*What needs to be done*
Copy every line of the entries that includes the word "screenshot".

(Records to process Opens)

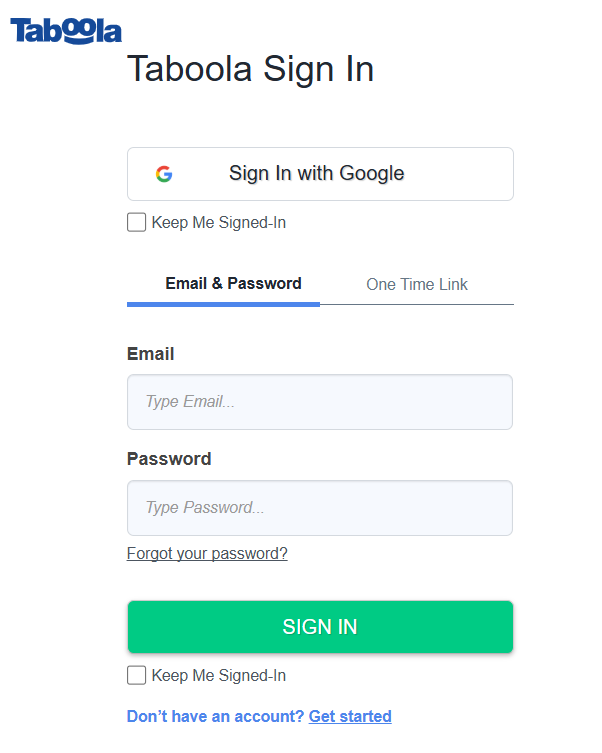Screen dimensions: 602x753
Task: Click Keep Me Signed-In text below SIGN IN
Action: pyautogui.click(x=219, y=675)
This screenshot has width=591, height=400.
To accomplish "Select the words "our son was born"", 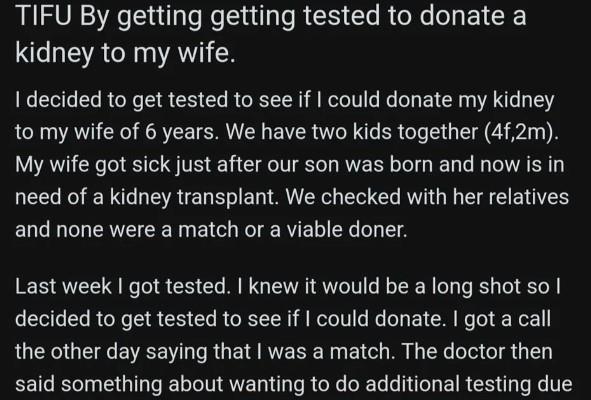I will 350,165.
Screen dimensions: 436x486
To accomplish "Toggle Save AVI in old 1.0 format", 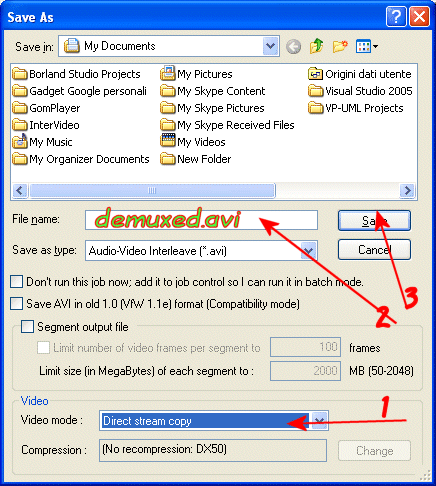I will click(x=16, y=304).
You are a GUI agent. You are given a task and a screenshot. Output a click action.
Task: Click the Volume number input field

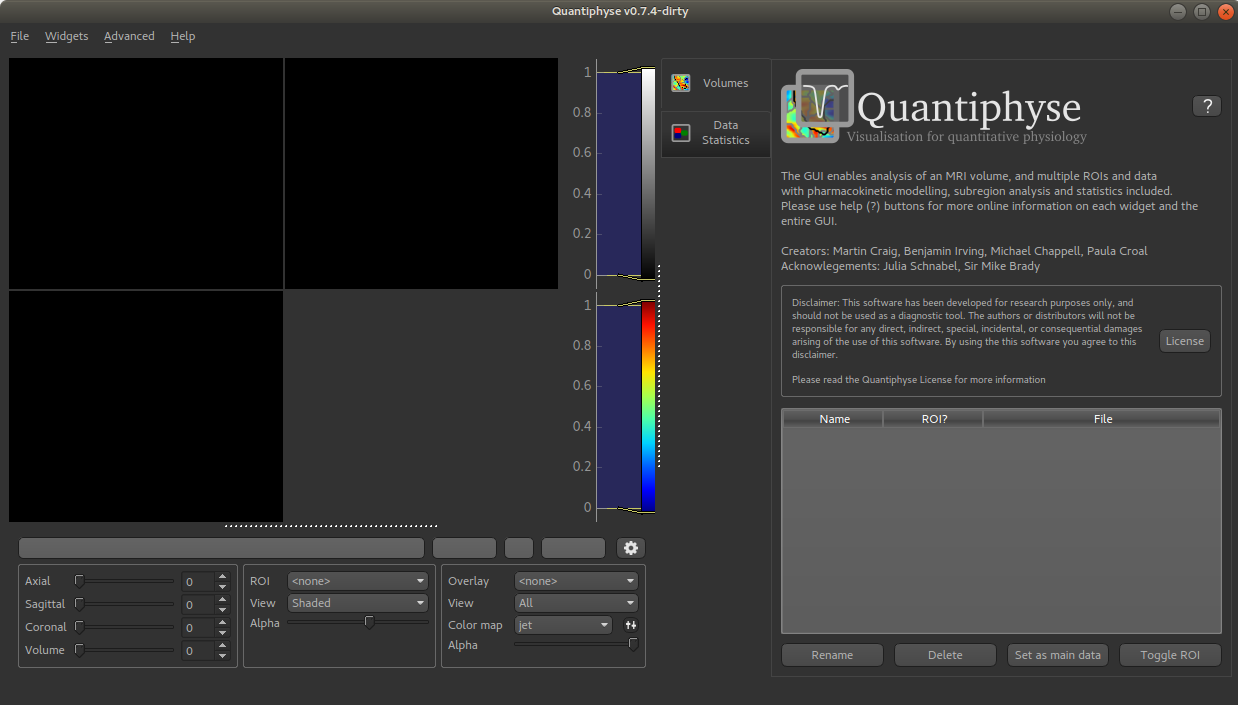coord(195,650)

(Records to process Closes)

*Response*
This screenshot has width=591, height=400.
You are a GUI agent. You are given a task and a screenshot. Output a click action.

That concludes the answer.